• Page excerpt:
# Port Forwarding Security Risks



## Damage_Inc

No one has ever been to answer this question for me. In order to play some games online or to host games online it is required to forward some ports in the router. 

I am wondering if these ports are completely open all the time or are they only open for the program in question? The way I see it if a hacker wants to get into a PC the easiest way is to start with gameing ports. If this is the case then there is no reason to be behind a router. Are the millions of gamers with ports forwarded vulnerable or more vulnerable?

XP Pro SP2 (current updates)
ZAISS (current updates)


----------



## johnwill

They are open all the time. However, they're not as much of a security risk as you might think as a rule, since if the game is not running, there is no listener at the other end to compromise.

If you're concerned, you can always enable the Windows firewall on the machine the ports are forwarded to when you're not playing the game.


----------



## Damage_Inc

Hello, thanks for the responce. You say they arent as much of a risk as I might think. So are you saying no ones ever thought of this before? I find it unlikely. Would you be able to explain a bit about how an open port isnt much of a risk if the game isnt running? I am curious and web searches havent left me with anything relevant.

Could you go into more detail about why a hacker would not specifically target popular open ports on computers? Why they are or aren't much of a risk. As far as my concern, no one else is concerned about it so I dont see any reason to worry as well. However I am curious to the real risks.


----------



## johnwill

The way that open ports are normally used to gain entry is to use some exploit (weakness) of the application that is connected to that port. If no application is connected to that port, all communications to the port fall on the floor. That makes it difficult to make much headway in gaining access.


----------



## Damage_Inc

Thank you, johnwill. Your info is appreciated


----------



## johnwill

Glad we could help. :smile:


----------



## Girderman

*Interesting...*



> The way that open ports are normally used to gain entry is to use some exploit (weakness) of the application that is connected to that port. If no application is connected to that port, all communications to the port fall on the floor.


johnwill, your assurance of "safety" is based on the times when the game is not being run.

Is it possible that an exploit could be found in the programming of the game/application that would allow access to more than just the game itself ?

It occurs to me that game programmers may not be "security" people, and might have weak protections.

Have you (or anyone else) ever heard of an application (like a game) being used as a means of breaching security and "hacking" into someone's computer ?


----------



## johnwill

Sure, anything's "possible". I've never heard of that happening, but I'm not a computer gamer, so I don't travel in those circles.

Truthfully, open ports aren't that much of a security issue for the most part, especially the relatively oddball ones that most games use.

My defense against hackers is my router's firewall, current AV and spyware protection, and LOTS of backups that are off-line. :smile:


----------



## Damage_Inc

I have another question along these lines. Even if my firewall is turned off OR (not and) I am on the DMZ and run the game with ports forwarded even then I am safe as long as the game isnt compromised, aka has no exploits.


----------



## Girderman

My unqualified opinion is yes. How else would the traffic take place ? Something would have to be actively monitoring for when the game is active, and then take advantaged of the open port(s) using the program somehow, given the premise is that the game has no exploits. Guess it could be modified somehow in memory maybe.

• Instructions to follow:
Reproduce the port forwarding thread word for word, from "It occurs to" to "someone's computer ?".

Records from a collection
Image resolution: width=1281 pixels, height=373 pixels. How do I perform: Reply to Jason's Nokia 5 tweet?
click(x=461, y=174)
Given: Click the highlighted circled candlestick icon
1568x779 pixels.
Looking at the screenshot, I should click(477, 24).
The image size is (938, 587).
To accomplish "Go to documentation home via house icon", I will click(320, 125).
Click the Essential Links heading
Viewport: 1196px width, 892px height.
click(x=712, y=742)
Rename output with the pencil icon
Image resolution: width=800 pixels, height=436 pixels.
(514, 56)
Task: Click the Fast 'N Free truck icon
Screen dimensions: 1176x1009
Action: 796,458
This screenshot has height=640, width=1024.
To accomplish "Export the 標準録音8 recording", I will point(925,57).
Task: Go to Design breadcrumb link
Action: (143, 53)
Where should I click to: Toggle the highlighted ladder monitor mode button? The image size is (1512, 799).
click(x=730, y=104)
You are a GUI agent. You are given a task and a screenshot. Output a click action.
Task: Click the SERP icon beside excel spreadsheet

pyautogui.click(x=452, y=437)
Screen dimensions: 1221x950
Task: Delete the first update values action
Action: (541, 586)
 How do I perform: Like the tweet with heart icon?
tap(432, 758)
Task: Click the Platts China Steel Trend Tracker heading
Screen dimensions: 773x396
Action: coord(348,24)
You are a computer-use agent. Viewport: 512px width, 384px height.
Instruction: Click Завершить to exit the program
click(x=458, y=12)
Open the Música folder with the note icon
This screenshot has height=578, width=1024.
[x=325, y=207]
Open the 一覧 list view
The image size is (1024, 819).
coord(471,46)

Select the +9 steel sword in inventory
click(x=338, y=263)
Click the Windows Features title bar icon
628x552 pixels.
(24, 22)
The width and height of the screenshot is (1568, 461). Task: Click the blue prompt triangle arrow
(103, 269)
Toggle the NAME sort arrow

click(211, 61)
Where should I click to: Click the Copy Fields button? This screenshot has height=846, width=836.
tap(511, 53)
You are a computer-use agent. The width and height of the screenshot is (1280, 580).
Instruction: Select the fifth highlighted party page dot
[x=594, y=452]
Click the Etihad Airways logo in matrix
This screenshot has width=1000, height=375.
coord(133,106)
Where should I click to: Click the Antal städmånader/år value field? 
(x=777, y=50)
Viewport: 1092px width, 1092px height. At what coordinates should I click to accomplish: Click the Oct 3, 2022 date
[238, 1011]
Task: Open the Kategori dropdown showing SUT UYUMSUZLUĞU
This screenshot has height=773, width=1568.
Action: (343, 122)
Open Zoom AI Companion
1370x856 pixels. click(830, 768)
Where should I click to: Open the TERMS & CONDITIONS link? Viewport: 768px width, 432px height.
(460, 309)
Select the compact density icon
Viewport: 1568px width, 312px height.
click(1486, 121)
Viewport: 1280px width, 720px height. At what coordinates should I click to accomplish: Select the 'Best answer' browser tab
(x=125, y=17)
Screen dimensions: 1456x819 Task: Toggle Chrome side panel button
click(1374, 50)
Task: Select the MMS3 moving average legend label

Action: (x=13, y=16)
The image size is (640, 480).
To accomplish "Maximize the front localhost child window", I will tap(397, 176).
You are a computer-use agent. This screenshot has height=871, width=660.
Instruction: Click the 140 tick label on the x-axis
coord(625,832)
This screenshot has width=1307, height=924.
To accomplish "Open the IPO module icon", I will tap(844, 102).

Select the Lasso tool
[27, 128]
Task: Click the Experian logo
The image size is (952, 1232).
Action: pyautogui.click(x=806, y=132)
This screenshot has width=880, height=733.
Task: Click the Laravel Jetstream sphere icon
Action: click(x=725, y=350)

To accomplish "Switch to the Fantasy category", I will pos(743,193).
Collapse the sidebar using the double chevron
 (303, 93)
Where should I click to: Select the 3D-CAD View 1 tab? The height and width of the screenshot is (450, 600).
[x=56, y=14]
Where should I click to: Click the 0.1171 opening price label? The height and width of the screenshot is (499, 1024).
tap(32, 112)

• Output below:
It occurs to me that game programmers may not be "security" people, and might have weak protections.

Have you (or anyone else) ever heard of an application (like a game) being used as a means of breaching security and "hacking" into someone's computer ?